═════ Available data
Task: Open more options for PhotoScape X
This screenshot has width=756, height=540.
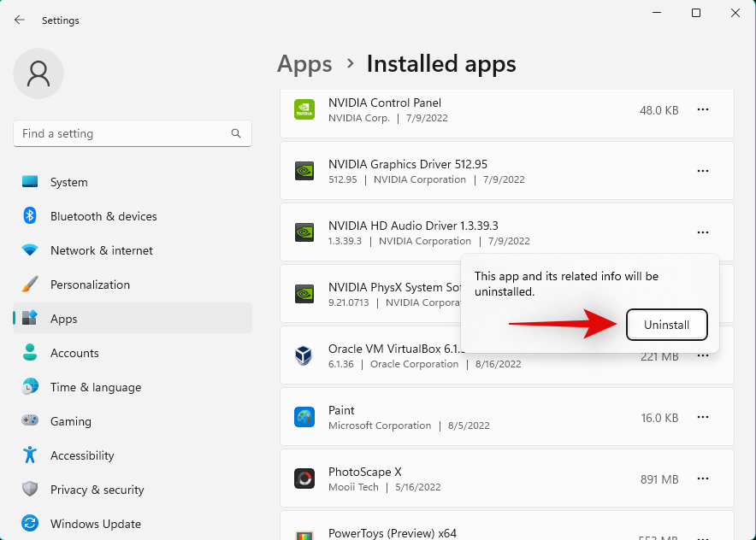Action: click(x=703, y=478)
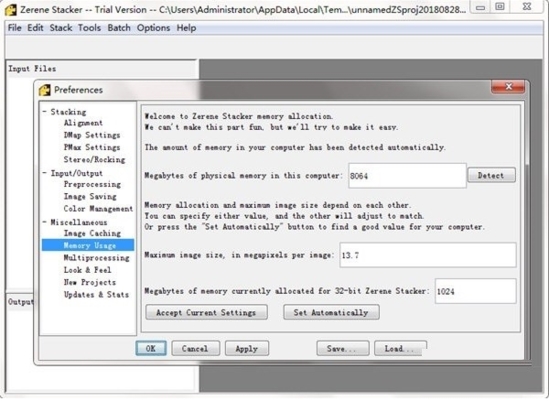This screenshot has height=401, width=549.
Task: Click the Zerene Stacker title bar icon
Action: [11, 9]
══════════
• [Problem to solve]
Please print all the data above word for word. Pictures should not appear in the copy.

• [Exercise response]
Task: Open more options for PhotoScape X
This screenshot has width=756, height=540.
Action: click(x=703, y=478)
This screenshot has height=401, width=549.
Task: Click the Zerene Stacker title bar icon
Action: [11, 9]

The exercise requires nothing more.